INSTRUCTIONS FOR THE TASK: The entries that follow need to be printed exactly as they are, minus any pictures.

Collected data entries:
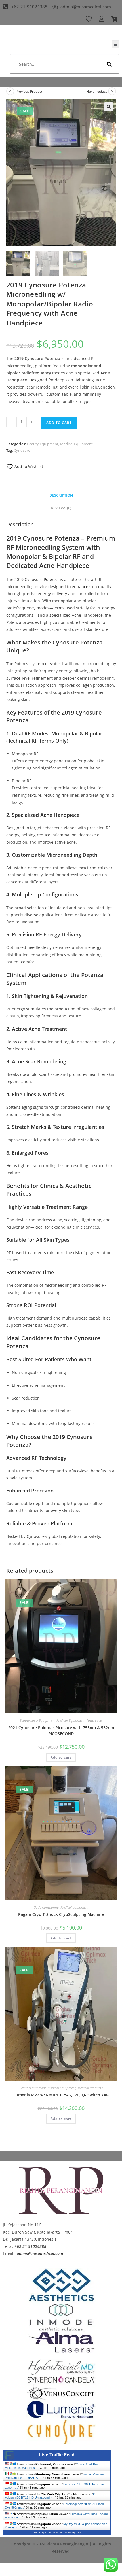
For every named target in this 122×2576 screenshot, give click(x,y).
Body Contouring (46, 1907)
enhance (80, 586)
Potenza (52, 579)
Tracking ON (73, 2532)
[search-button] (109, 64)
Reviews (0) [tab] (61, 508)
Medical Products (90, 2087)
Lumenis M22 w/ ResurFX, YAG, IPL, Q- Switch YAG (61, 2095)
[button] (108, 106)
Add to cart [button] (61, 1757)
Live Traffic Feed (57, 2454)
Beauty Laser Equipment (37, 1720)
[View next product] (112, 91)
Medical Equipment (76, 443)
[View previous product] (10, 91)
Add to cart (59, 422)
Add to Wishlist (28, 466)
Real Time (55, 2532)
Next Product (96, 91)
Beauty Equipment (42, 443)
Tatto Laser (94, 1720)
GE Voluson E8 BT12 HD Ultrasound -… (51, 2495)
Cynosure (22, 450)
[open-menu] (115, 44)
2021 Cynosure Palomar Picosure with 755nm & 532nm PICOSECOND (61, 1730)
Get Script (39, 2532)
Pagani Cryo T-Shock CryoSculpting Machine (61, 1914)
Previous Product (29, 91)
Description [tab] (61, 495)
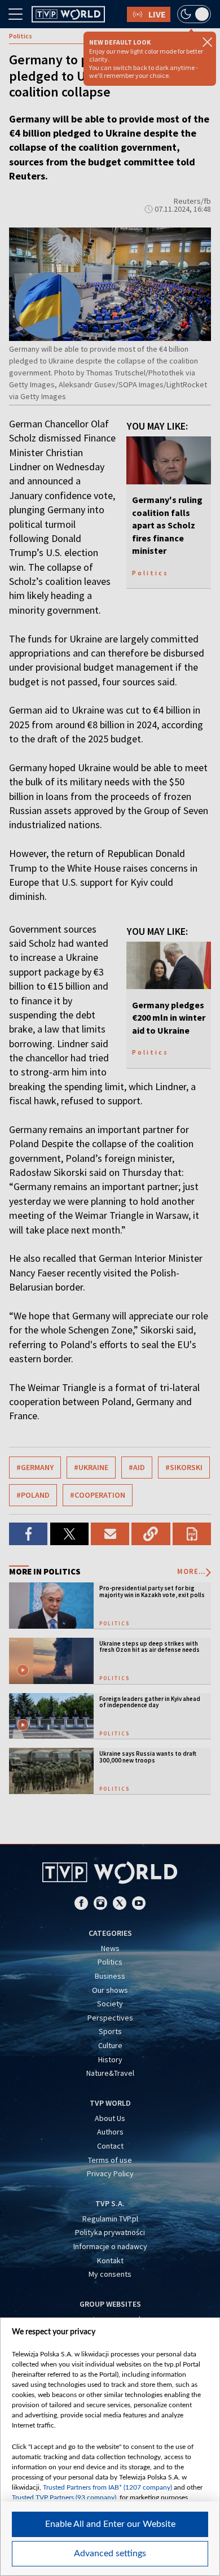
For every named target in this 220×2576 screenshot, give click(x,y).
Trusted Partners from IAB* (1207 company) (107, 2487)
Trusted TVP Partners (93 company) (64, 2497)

RESULT OF THE EXERCISE:
For every named target in this 122×2576 screenshot, give click(x,y).
Body Contouring (46, 1907)
enhance (80, 586)
Potenza (52, 579)
Tracking ON (73, 2532)
[search-button] (109, 64)
Reviews (0) [tab] (61, 508)
Medical Products (90, 2087)
Lumenis M22 w/ ResurFX, YAG, IPL, Q- Switch YAG (61, 2095)
[button] (108, 106)
Add to cart [button] (61, 1757)
Live Traffic Feed (57, 2454)
Beauty Laser Equipment (37, 1720)
[View next product] (112, 91)
Medical Equipment (76, 443)
[View previous product] (10, 91)
Add to cart (59, 422)
Add to Wishlist (28, 466)
Real Time (55, 2532)
Next Product (96, 91)
Beauty Equipment (42, 443)
Tatto Laser (94, 1720)
GE Voluson E8 BT12 HD Ultrasound -… (51, 2495)
Cynosure (22, 450)
[open-menu] (115, 44)
2021 Cynosure Palomar Picosure with 755nm & 532nm PICOSECOND (61, 1730)
Get Script (39, 2532)
Pagani Cryo T-Shock CryoSculpting Machine (61, 1914)
Previous Product (29, 91)
Description [tab] (61, 495)
For every named target in this 220×2576 screenshot, give click(x,y).
Trusted Partners from IAB* (1207 company) (107, 2487)
Trusted TVP Partners (93 company) (64, 2497)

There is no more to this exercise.